Learn R Programming

tcR (version 2.2.4)

find.similar.sequences: Find similar sequences.

Description

Return matrix M with two columns. For each element in row i and column j M[i,j] => distance between pattern(i) and data(j) sequences equal to or less than .max.errors. This function will uppercase .data and remove all strings, which have anything than A-Z letters.

Usage

find.similar.sequences(.data, .patterns = c(), .method = c('exact', 'hamm', 'lev'),
                       .max.errors = 1, .verbose = T, .clear = F)

exact.match(.data, .patterns = c(), .verbose = T)

hamming.match(.data, .patterns = c(), .max.errors = 1, .verbose = T)

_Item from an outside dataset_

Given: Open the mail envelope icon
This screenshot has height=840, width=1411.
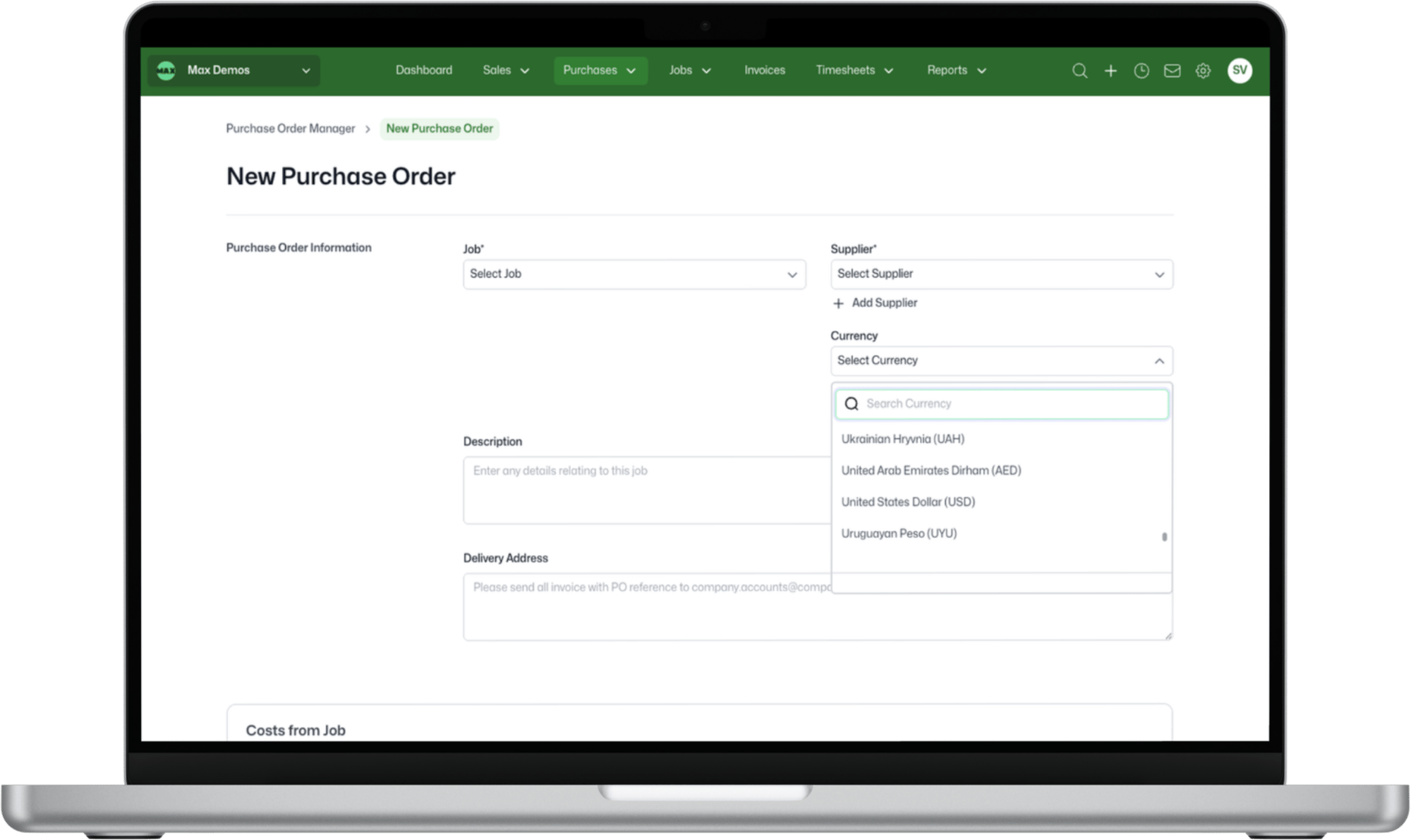Looking at the screenshot, I should tap(1172, 71).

levenshtein.match(.data, .patterns = c(), .max.errors = 1, .verbose = T)

Arguments

.data

Vector of strings.

.patterns

Character vector of sequences, which will be used for searching for neighbours.

.method

Which method use: 'exact' for exact matching, 'hamm' for Hamming Distance, 'lev' for Levenshtein distance.

.max.errors

Max Hamming or Levenshtein distance between strings. Doesn't use in 'exact' setting.

.verbose

Should function print progress or not. // DON'T USE IT

.clear

if T then remove all sequences with character "*" or "~".

Value

Matrix with two columns [i,j], dist(data(i), data(j)) <= .max.errors.